#### SHORT TASK
Present everything in the listing from the line containing "Open Filmy library" down to the line containing "At what coordinates", both ends included, as a Markdown table with the columns No. and Text. Omit blank lines and leave the pictures out.

#### DATA FOR THIS EXERCISE
__________________________________________________

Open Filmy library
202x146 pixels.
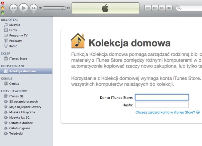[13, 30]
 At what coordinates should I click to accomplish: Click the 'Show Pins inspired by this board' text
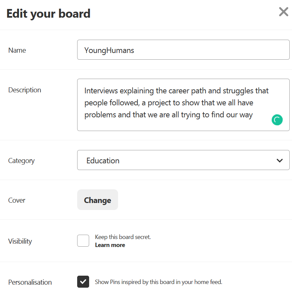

__________________________________________________

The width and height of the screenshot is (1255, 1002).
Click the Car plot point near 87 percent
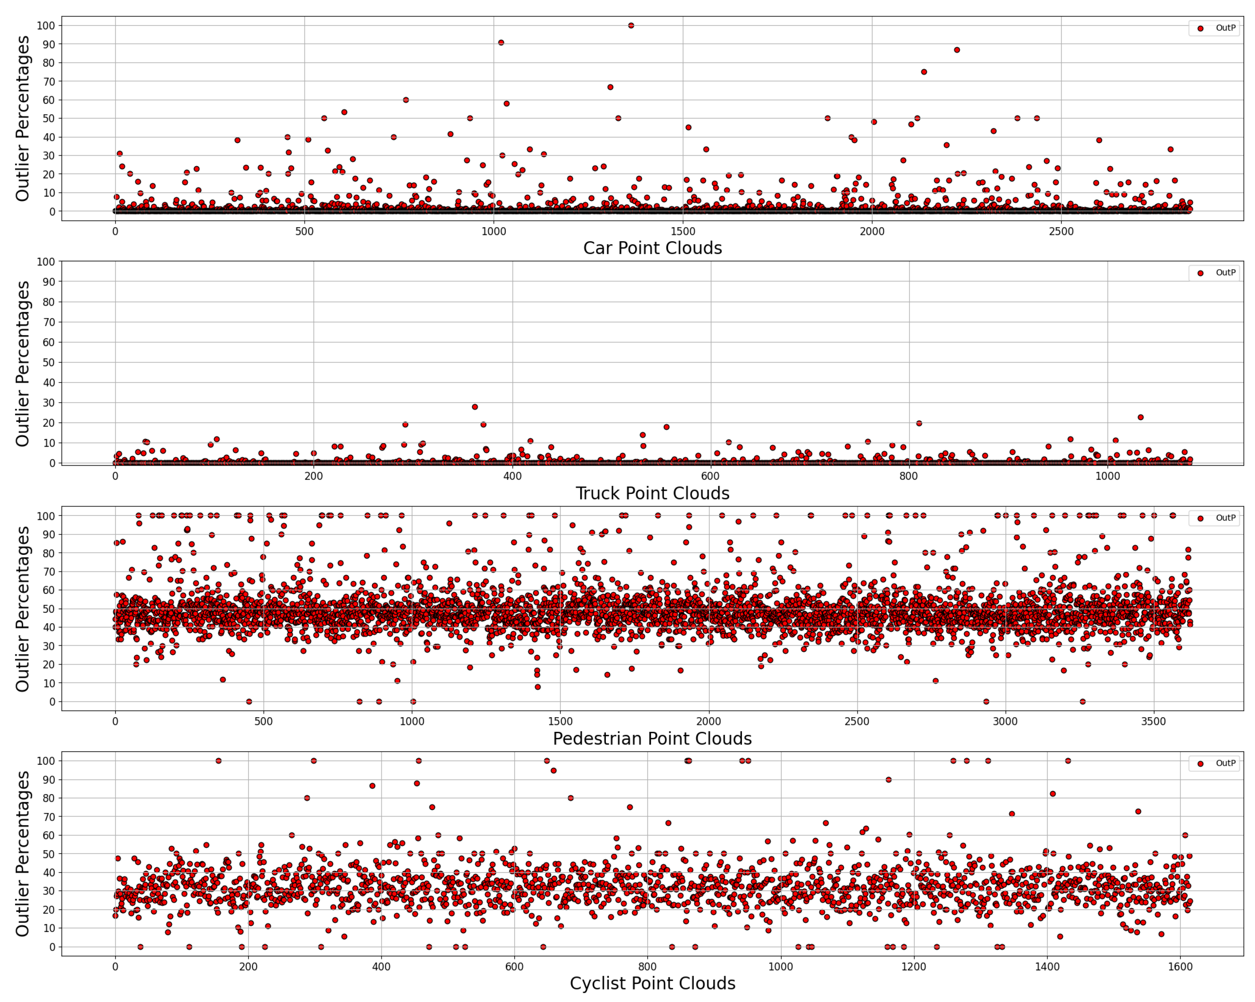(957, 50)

__________________________________________________

#### SOLUTION FOR THIS TASK
| No. | Text |
|---|---|
| 1 | Open Filmy library |
| 2 | 202x146 pixels. |
| 3 | [13, 30] |
| 4 |  At what coordinates should I click to accomplish: Click the 'Show Pins inspired by this board' text |